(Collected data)

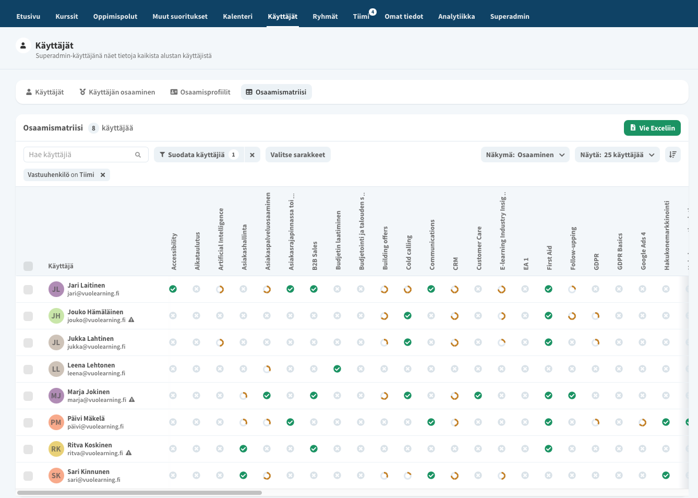Clear the user filter with X button
Viewport: 698px width, 498px height.
(252, 155)
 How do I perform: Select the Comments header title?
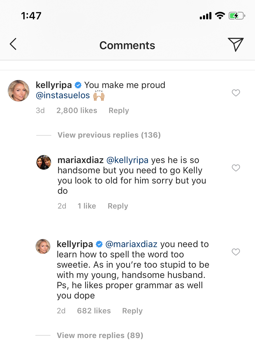coord(127,45)
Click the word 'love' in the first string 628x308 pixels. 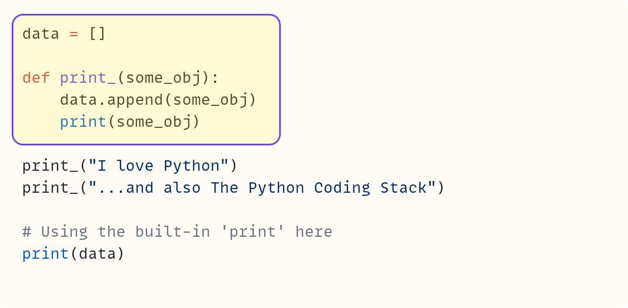click(135, 166)
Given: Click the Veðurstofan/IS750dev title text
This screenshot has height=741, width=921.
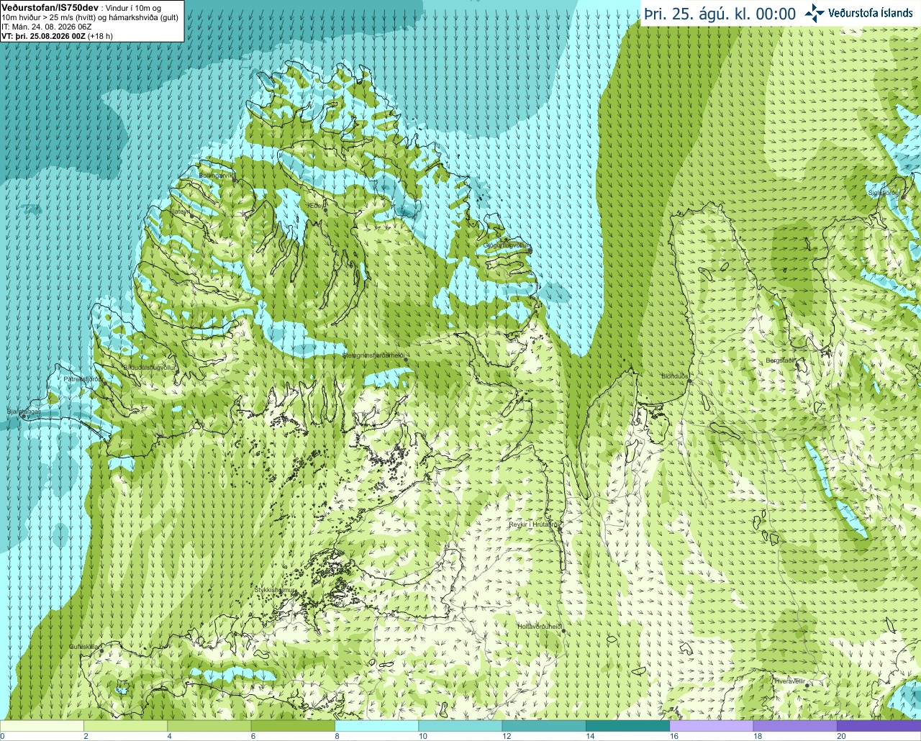Looking at the screenshot, I should pos(50,6).
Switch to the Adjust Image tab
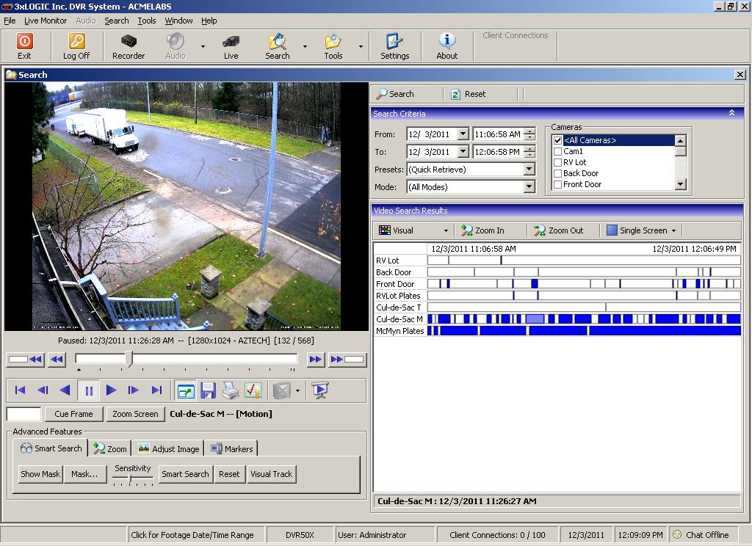The image size is (752, 546). click(x=169, y=449)
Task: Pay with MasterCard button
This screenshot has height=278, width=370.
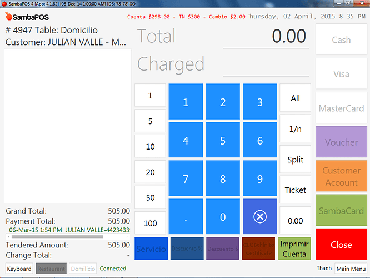Action: click(x=341, y=108)
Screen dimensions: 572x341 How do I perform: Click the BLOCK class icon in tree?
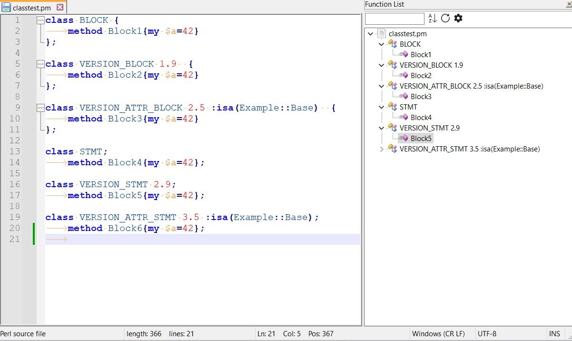click(392, 44)
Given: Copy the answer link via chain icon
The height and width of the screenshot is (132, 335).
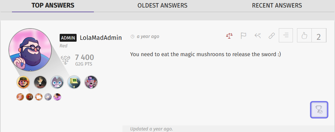Looking at the screenshot, I should click(x=272, y=36).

Task goal
Retype only the lines above from the one with "The height and" through the last, both ends included, keeping every picture out of the copy.

Answer to the exercise
The height and width of the screenshot is (132, 335).
Looking at the screenshot, I should click(x=272, y=36).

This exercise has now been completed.